[Sayfa Alıntısı]

Basın açıklamasında yer alan metin şu şekilde:

"2020 yılı bütçesi TBMM'de görüşülmektedir.

Bütçe metinleri sıradan, basit, rakamların alt alta geldiği yasa metinleri değildir. Önümüzdeki gelecek yılın tahminlerinin bilimsel olarak yapıldığı ve oluşan toplam milli gelirin nasıl pay edileceği, kimlere hangi sınıf ve katmanlara nasıl ve ne kadar dağıtılacağının bilgisini içeren siyasi metinlerdir.

[Veriler]
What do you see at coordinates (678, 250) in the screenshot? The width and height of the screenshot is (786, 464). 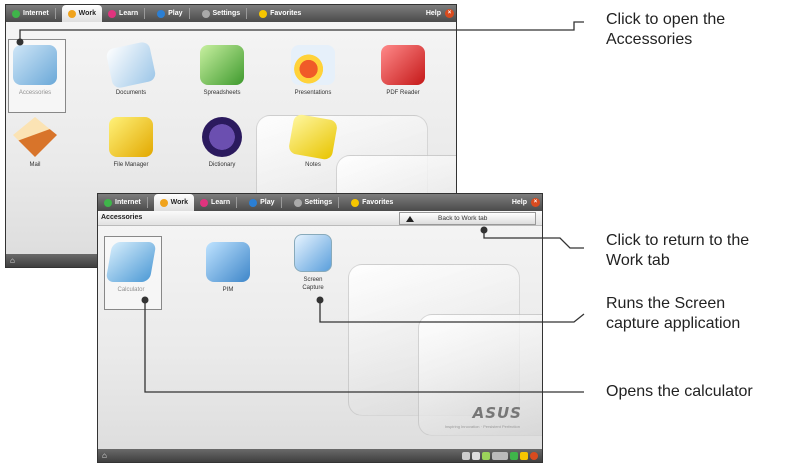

[Görev Listesi]
[1] Basın açıklamasına göre 2020 yılı bütçesi nerede görüşülmektedir?
[2] Basın açıklamasında "Basın açıklamasında yer" sözlerinin geçtiği yerden başlayıp "içeren siyasi metinlerdir." sözlerinden sonra durun. Bu bölümü "TBMM'de" yerine "Meclis'te" koyarak yeniden yazın.
Bu materyal başka bir kaynaktan alınmıştır.

[Yanıtlar]
[1] TBMM'de görüşülmektedir.

[2]
Basın açıklamasında yer alan metin şu şekilde:

"2020 yılı bütçesi Meclis'te görüşülmektedir.

Bütçe metinleri sıradan, basit, rakamların alt alta geldiği yasa metinleri değildir. Önümüzdeki gelecek yılın tahminlerinin bilimsel olarak yapıldığı ve oluşan toplam milli gelirin nasıl pay edileceği, kimlere hangi sınıf ve katmanlara nasıl ve ne kadar dağıtılacağının bilgisini içeren siyasi metinlerdir.